23 de janeiro de 2010

Quem sou eu?


Quem sou eu? Há anos fujo desta resposta. Formulários de empregos. Agendas da época de colégio. Provas de concursos. No divã com o psicólogo...é sempre a mesma pergunta: Quem você pensa que é? Por que isso interessa tanto? Ser ou não ser eis a questão! Quem sou eu? Quem sabe Freud e sua psicanálise não fosse uma boa saída. A biologia com suas explicações genéticas. A Bíblia e aquela história de que eu sou a imagem e semelhança de sei lá quem. Quem sou eu? Joana D’arc Soares Vieira, na certidão sou um nome, a soma de outros dois que eu nem sei de onde vieram: Feliciano Mendes Vieira e Maria Domingas Vieira de Moura.
Fusão entre espermatozóide e óvulo. Multiplicação de células invisíveis. Genótipos e fenótipos.
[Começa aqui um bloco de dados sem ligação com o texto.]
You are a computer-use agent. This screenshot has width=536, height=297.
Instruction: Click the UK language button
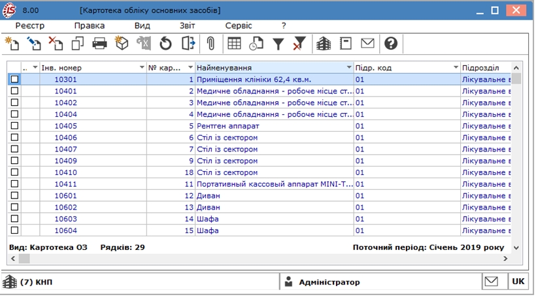tap(518, 281)
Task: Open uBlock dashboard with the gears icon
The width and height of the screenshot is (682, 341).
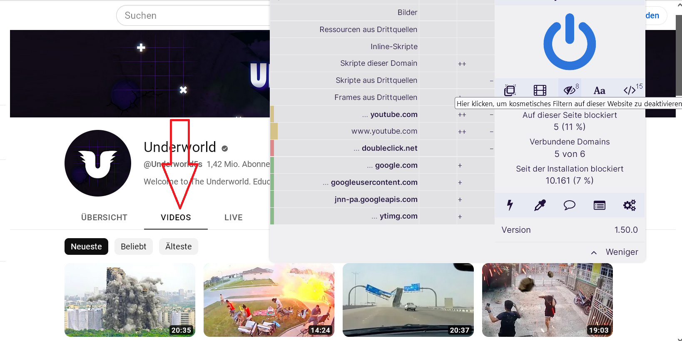Action: click(x=630, y=205)
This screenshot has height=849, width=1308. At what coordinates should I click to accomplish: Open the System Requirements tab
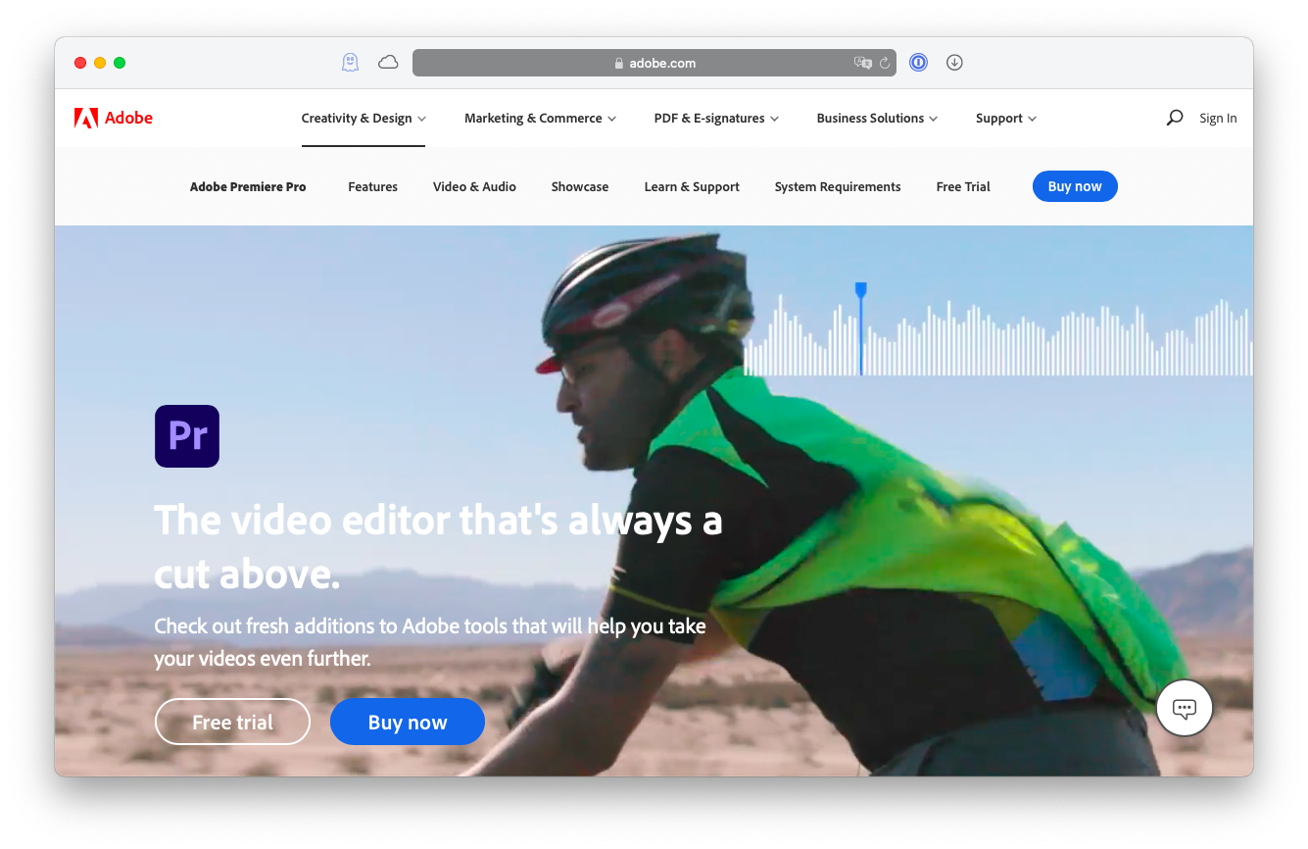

E parafraseando o Raul, “Eu sou o amargo da língua, a mãe o pai o avô”. Na poesia sou o que o poeta tentou descrever como sendo um paradoxo, é assim que me sinto “ Uma parte de mim é todo mundo, outra parte é ninguém”. Numa visão poética e sertaneja “Eu sou o teu segredo mais oculto” e, citando o grande Cazuza, eu sou quem paga “a conta do analista pra nunca mais ter que saber quem sou eu”. A verdade é que eu vivo fugindo disso porque desde a época de moleca lá no interior, nas vezes em que se dava o diário para as amiguinhas assinarem, era tudo uma mentira. Frases pré-fabricadas retiradas de um livro qualquer que não eram capazes de descrever quem eu era pela frieza de ser uma cópia mal feita de quem não me conhecia. Poemas e músicas citadas por um dezenas de amigos que nem sequer entendiam as letras e o seu verdadeiro significado. Eu não sou aquilo que os meus amigos escreviam. Não com aquela perfeição que eles descreviam como forma de agradar e ser gentis. Não. Aquelas agendas guardavam nelas a formatação de um ser imaginário que não era eu.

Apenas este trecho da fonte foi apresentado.